The settlement, set for final approval Aug. 1, calls for Dignity Health to contribute $50 million in 2020 and $50 million in 2021. It also requires mandatory funding contributions to the plan for five years and payment of $1.49 million to a related group of vested participants, according to motions filed June 27 with the U.S. District Court in San Francisco.

The settlement notice filed by the plaintiffs notes that Dignity Health has made previous voluntary contributions to the plan, including $271 million in fiscal 2018, but “has no obligation under the plan document to continue to do so,” and the impact of a merger into CommonSpirit Health on plan funding decisions is “unknown.”

Actuarial estimates provided by Dignity Health project required contributions of $162 million in 2021, $170 million in 2022, $178 million in 2023 and $187 million in 2024, according to the court filing.

The complaint in Rollins et al. vs. Dignity Health et al. was first filed in April 2013 by plaintiffs seeking more than $2 billion in missed pension contributions and other damages. Among other claims, the lawsuit challenged the interpretations made by the IRS and the Department of Labor that allowed the hospitals in the Dignity Health network, which have varying degrees of church associations, to be exempt from the Employee Retirement Income Security Act.
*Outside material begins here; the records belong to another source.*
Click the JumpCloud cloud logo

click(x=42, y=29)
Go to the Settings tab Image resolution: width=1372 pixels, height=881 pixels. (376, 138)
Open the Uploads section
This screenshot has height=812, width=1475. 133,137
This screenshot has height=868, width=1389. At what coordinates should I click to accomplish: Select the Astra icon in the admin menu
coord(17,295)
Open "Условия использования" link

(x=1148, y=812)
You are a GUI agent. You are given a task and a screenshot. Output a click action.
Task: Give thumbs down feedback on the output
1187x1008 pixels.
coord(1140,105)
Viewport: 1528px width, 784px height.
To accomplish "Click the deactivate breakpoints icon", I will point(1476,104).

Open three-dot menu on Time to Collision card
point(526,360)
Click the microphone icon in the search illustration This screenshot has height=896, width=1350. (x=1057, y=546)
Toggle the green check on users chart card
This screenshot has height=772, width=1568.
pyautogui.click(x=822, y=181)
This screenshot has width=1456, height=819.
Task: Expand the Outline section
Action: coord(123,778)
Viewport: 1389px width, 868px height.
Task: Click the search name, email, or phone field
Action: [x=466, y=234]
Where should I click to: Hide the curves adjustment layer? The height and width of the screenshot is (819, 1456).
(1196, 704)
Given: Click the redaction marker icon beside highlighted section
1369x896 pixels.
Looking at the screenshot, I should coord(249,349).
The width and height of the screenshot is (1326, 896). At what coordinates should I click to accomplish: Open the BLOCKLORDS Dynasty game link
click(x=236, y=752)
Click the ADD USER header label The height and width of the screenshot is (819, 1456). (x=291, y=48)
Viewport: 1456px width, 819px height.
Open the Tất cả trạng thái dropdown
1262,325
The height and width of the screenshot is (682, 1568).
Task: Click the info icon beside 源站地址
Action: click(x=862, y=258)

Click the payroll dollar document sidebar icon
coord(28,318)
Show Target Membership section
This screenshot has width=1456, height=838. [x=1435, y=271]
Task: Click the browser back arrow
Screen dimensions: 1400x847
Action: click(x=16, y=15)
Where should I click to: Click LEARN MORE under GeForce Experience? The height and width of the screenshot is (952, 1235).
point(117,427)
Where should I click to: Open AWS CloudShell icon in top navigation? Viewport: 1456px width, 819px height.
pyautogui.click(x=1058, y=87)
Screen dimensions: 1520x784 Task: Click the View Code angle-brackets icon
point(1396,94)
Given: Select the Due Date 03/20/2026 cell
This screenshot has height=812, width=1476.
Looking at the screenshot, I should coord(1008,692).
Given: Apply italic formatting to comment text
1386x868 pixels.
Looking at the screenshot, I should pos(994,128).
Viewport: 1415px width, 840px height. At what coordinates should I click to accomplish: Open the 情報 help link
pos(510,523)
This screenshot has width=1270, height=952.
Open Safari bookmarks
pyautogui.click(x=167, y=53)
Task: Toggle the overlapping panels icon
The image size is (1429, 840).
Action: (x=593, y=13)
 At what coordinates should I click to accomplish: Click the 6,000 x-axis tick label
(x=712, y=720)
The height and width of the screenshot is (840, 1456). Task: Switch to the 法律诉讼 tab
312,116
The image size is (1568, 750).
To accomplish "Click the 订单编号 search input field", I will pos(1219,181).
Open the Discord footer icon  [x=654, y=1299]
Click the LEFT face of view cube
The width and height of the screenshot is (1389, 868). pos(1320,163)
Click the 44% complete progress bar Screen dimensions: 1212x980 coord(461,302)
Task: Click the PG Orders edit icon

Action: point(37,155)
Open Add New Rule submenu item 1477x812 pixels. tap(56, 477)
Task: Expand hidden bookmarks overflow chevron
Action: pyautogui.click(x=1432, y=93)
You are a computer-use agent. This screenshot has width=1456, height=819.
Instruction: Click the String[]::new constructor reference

By December 2013, the District Court had ruled that Dignity Health did not qualify for a church plan exemption from ERISA because only a church can sponsor and maintain a church plan. After various motions, that decision was affirmed in July 2016, by the 9th U.S. Circuit of Appeals in San Francisco.

In August 2016, Dignity Health asked the U.S. Supreme Court to review the 9th Circuit’s decision, and the case was consolidated with two similar church plan challenges against Advocate Health Care Network and St. Peter’s Healthcare System.

The Supreme Court ruled in June 2017 that pension plans did not have to be established by a church to be exempt from ERISA, as long as they are controlled by or associated with one. Plaintiffs then filed an amended class-action complaint in November 2017 in the 9th Circuit.